> Exercise inputs:
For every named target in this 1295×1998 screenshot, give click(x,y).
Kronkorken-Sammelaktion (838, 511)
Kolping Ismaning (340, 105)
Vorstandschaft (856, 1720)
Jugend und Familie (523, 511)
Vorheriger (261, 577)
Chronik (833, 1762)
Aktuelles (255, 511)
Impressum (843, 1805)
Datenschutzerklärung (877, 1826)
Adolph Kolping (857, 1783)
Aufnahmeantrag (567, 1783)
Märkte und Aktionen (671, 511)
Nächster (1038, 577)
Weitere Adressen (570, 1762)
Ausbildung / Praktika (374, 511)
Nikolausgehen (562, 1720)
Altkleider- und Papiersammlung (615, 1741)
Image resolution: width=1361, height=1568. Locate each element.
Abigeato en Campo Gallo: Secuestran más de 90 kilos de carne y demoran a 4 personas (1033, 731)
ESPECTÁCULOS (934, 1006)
---
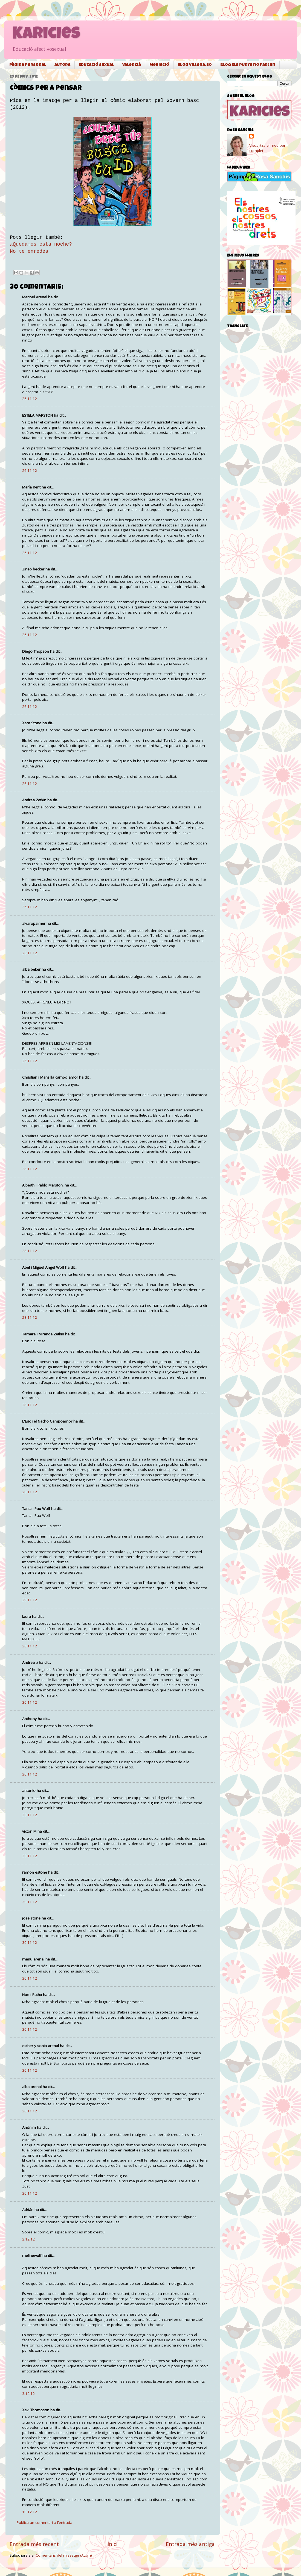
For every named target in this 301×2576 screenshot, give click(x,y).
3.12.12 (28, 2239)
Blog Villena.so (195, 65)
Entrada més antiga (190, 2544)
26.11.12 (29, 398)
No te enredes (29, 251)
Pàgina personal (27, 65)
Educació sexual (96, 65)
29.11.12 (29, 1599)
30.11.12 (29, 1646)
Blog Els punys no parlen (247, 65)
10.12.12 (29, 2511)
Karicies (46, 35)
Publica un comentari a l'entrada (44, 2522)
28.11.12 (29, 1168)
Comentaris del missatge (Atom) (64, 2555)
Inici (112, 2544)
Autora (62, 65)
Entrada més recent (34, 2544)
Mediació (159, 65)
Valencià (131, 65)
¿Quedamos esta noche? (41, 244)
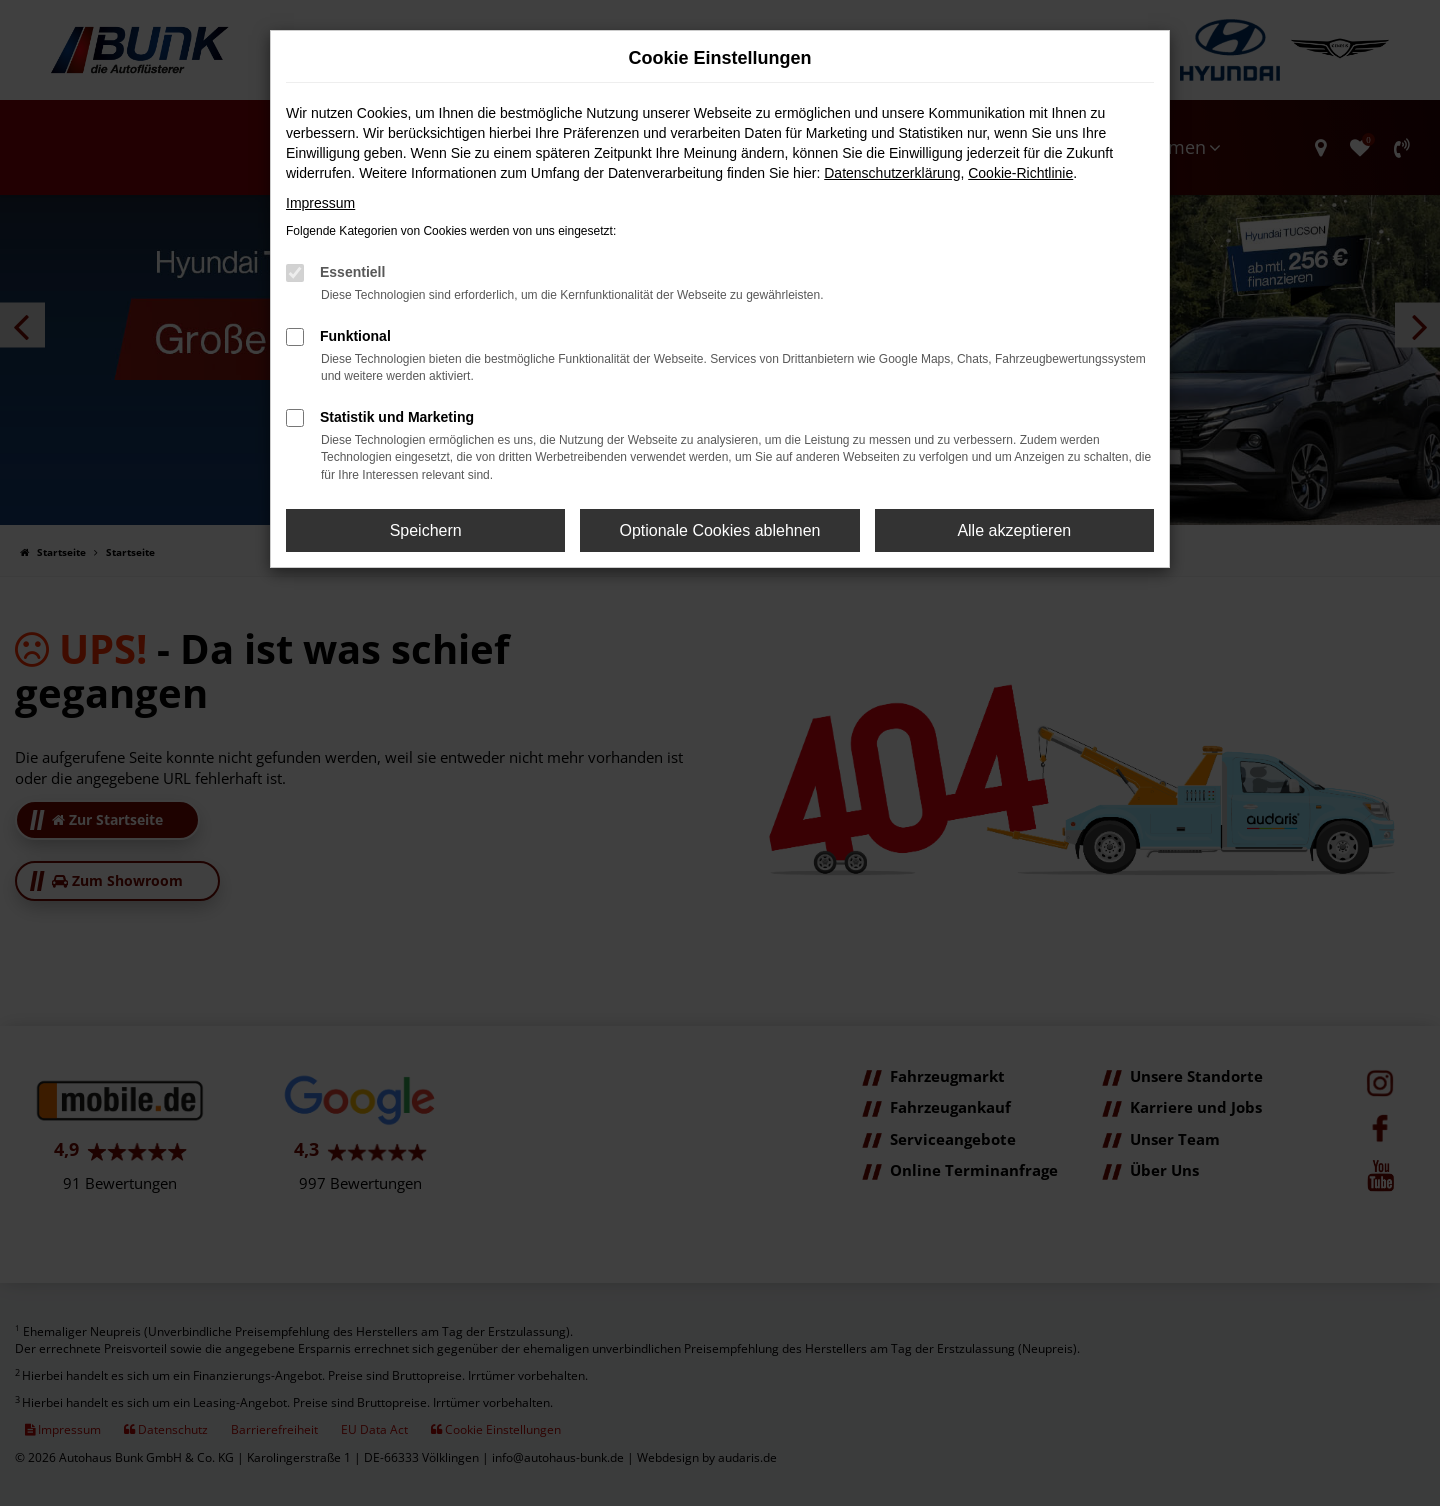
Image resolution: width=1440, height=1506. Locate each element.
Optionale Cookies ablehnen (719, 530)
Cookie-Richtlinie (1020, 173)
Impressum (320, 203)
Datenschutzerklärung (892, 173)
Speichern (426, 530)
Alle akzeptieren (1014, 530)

> What is being asked: Print the records word for word, starting at the line that contains "Entrada més recent (34, 2544)" and stopping after the line that contains "Datenschutzerklärung (892, 173)". Leave out the pictures.

> Written solution:
Entrada més recent (34, 2544)
Mediació (159, 65)
Valencià (131, 65)
¿Quedamos esta noche? (41, 244)
Image resolution: width=1440, height=1506. Locate each element.
Optionale Cookies ablehnen (719, 530)
Cookie-Richtlinie (1020, 173)
Impressum (320, 203)
Datenschutzerklärung (892, 173)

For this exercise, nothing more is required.